ABOUT THIS EXERCISE: Reproduce the whole listing word for word. Leave every image out.
+++ DATASET +++
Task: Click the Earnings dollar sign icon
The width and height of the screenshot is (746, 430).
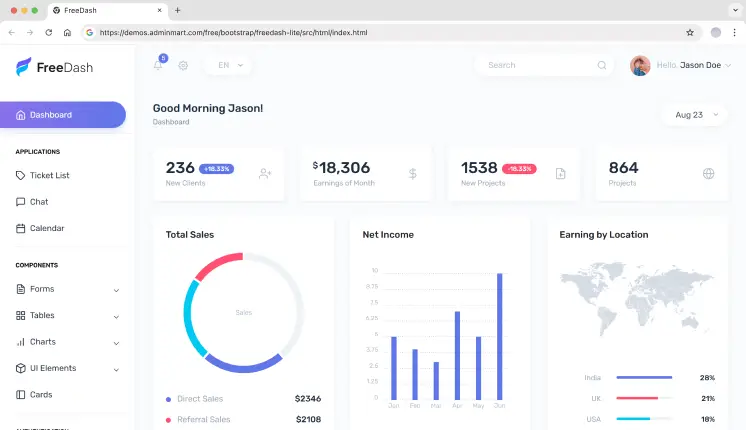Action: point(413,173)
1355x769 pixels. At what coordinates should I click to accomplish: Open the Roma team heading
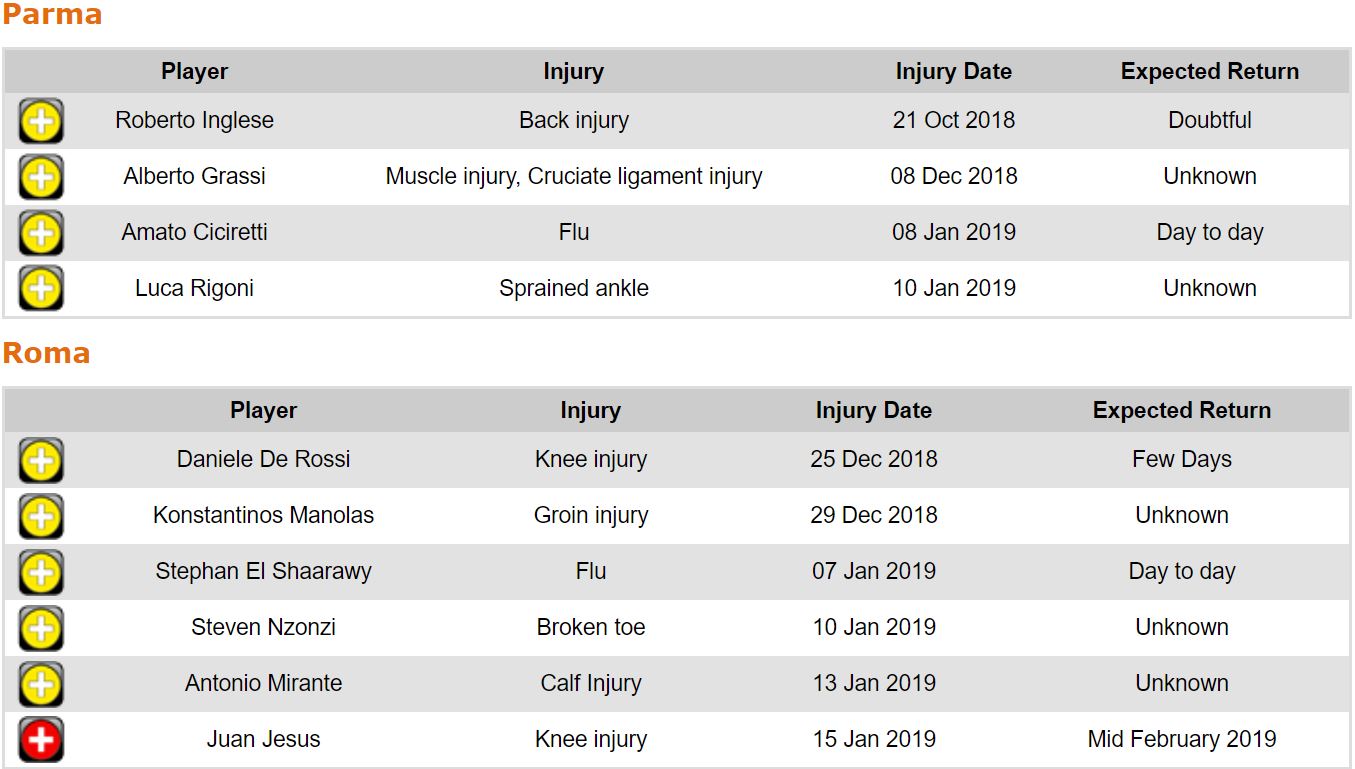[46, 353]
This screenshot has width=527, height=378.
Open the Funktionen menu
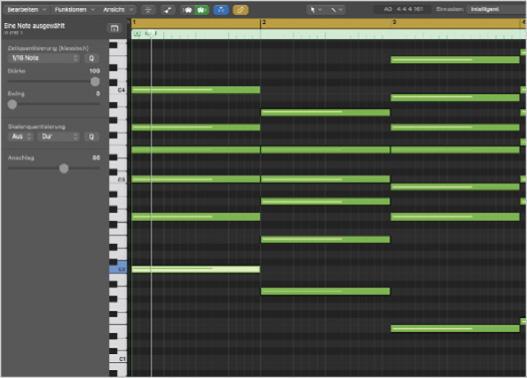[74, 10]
+++
RESPONSE:
Task: Click the Earnings dollar sign icon
The width and height of the screenshot is (746, 430).
Action: point(413,173)
1355x769 pixels. At what coordinates should I click to accomplish: Open the Roma team heading
[46, 353]
This screenshot has width=527, height=378.
Open the Funktionen menu
[74, 10]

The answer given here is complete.